■ TEXTABSCHNITT ■
- - - - -
Mit durchschnittlich etwas über elf Liter reinem Ethanol gehört Österreich laut der jüngsten OECD-Statistik zu den Ländern mit dem höchsten Alkoholkonsum (Platz fünf unter 38 Mitgliedsstaaten). Dementsprechend sind wir auch recht kreativ, wenn es um mehr oder weniger poetische Umschreibungen für den Zustand des Betrunkenseins geht. Das Buch "Österreichisch für Anfänger" listet immerhin 30 spezifisch österreichische Synonyme zusätzlich zu den üblichen Bezeichnungen wie angetrunken, besoffen, blau, breit, dicht, (blunzen)fett, im Öl, rauschig, voll oder zu auf.
- - - - -
■ VORLIEGENDE ZEILEN ■
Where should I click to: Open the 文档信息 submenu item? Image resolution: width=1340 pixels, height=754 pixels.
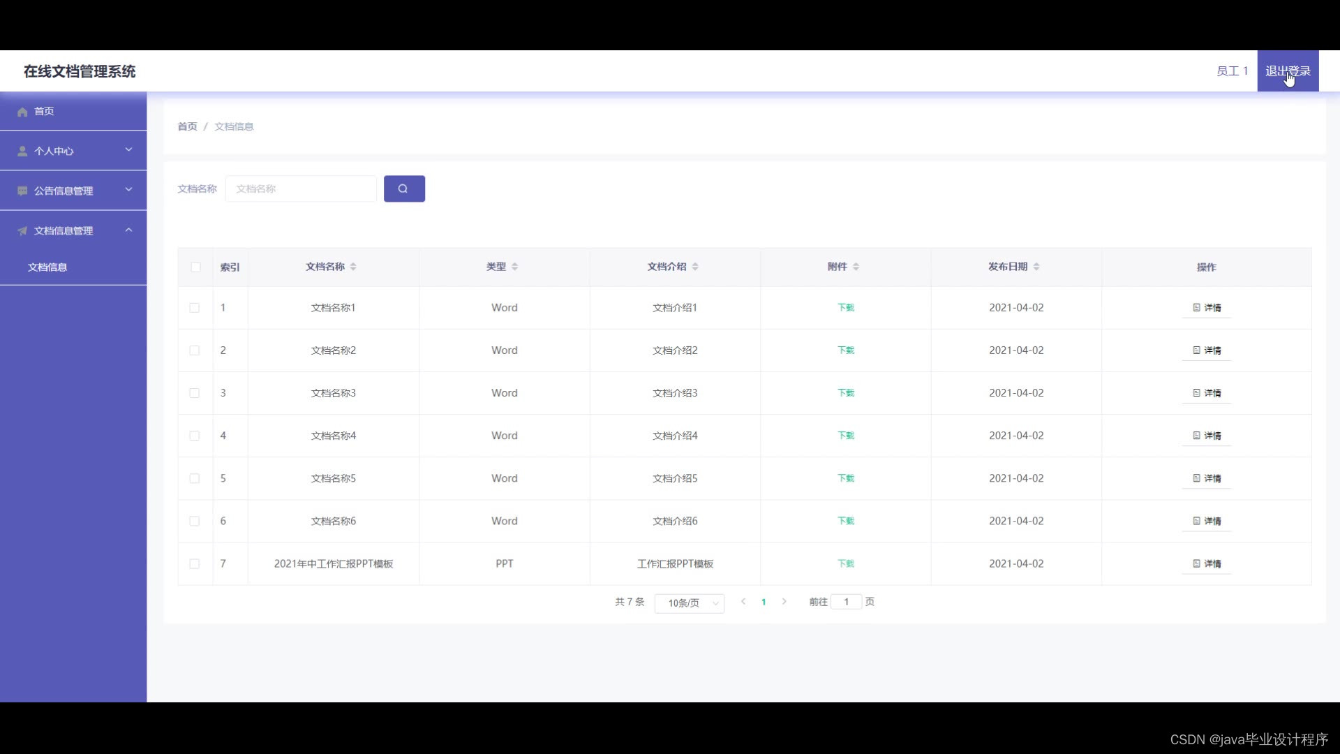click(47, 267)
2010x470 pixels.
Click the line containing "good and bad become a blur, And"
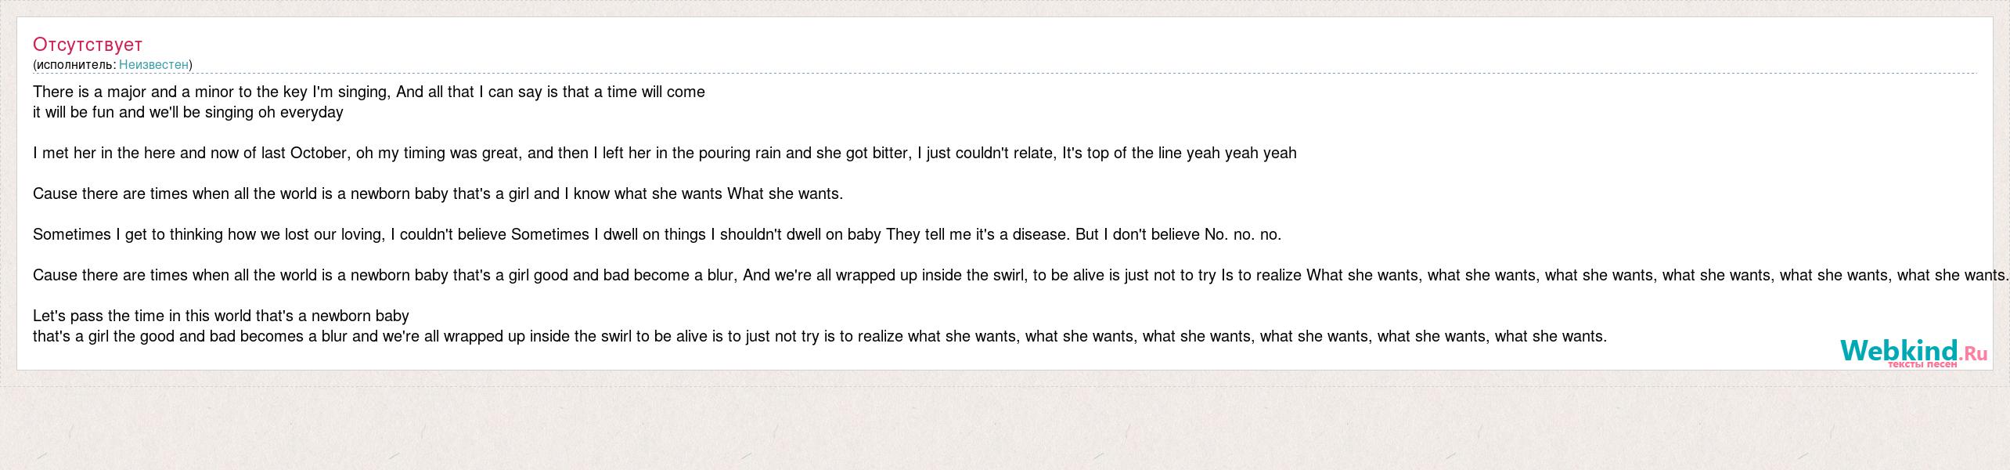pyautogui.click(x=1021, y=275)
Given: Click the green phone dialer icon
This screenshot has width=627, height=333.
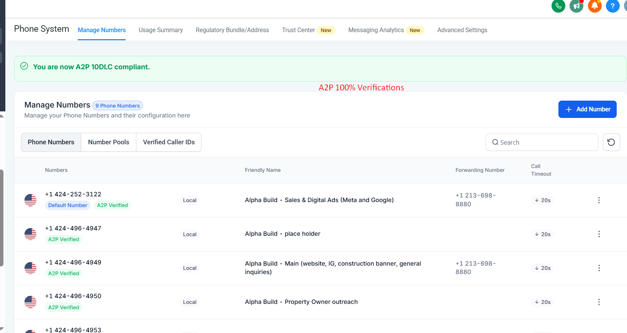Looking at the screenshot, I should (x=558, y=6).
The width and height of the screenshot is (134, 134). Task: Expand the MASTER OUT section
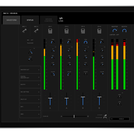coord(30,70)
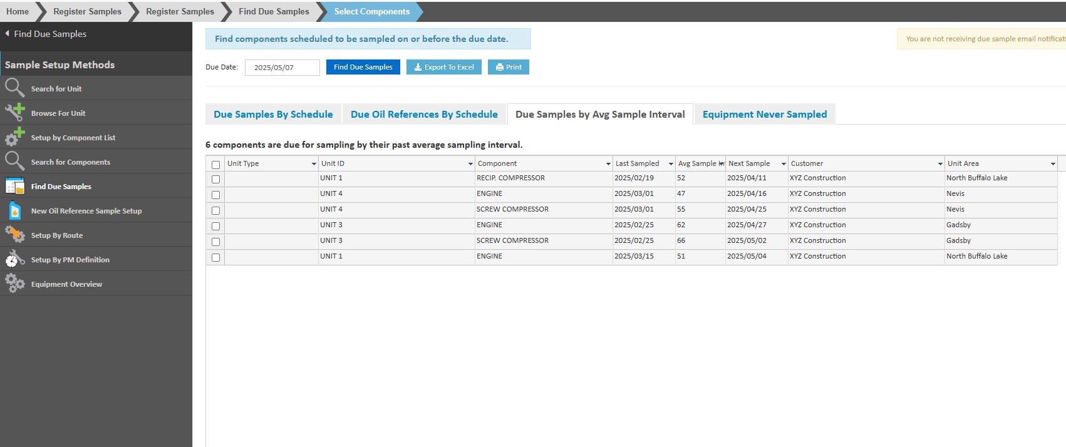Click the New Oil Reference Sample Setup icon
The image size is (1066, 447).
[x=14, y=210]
- - - - -
■ AUFGABE A ■
Schreiben Sie aus dem Textabschnitt über den Alkoholkonsum in Österreich eine Stelle wortgetreu ab. Beginnen Sie bei den Worten „Mit durchschnittlich etwas“ und hören Sie nach „oder zu auf.“ auf.
■ AUFGABE B ■
Führen Sie den Textabschnitt über den Alkoholkonsum in Österreich nach seinem letzten Satz weiter.

■ RICHTIGE LÖSUNG A ■
Mit durchschnittlich etwas über elf Liter reinem Ethanol gehört Österreich laut der jüngsten OECD-Statistik zu den Ländern mit dem höchsten Alkoholkonsum (Platz fünf unter 38 Mitgliedsstaaten). Dementsprechend sind wir auch recht kreativ, wenn es um mehr oder weniger poetische Umschreibungen für den Zustand des Betrunkenseins geht. Das Buch "Österreichisch für Anfänger" listet immerhin 30 spezifisch österreichische Synonyme zusätzlich zu den üblichen Bezeichnungen wie angetrunken, besoffen, blau, breit, dicht, (blunzen)fett, im Öl, rauschig, voll oder zu auf.

■ RICHTIGE LÖSUNG B ■
Bei intensiverer Suche und Inkludierung lokaler Dialekte kämen wohl noch ein paar Dutzend weiterer Umschreibungen dazu, wodurch deren Zahl im österreichischen Deutsch im niedrigen dreistelligen Bereich liegen könnte. Im Vergleich zu dem noch erfinderischeren Englisch gibt es aber noch viel Luft nach oben. In dieser Sprache gibt es sogar einen eigenen Begriff dafür, nämlich "drunkonyms". Die Linguistin Christina Sanchez-Stockhammer (TU Chemnitz) und ihr Kollege Peter Uhrig (Uni Erlangen) haben sich für einen Beitrag im aktuellen "Yearbook of the German Cognitive Linguistics Association" diesen englischen Umschreibungen gewidmet und kamen dabei auf nicht weniger als 543 Drunkonyms, die sich in drei Lexika wie dem Oxford English Dictionary oder auf einer einschlägigen Liste der BBC finden ließen.

Erste Phase der Betrunkenheit
So fängt es an: erste Phase der Betrunkenheit, fotografiert um 1865 in Australien.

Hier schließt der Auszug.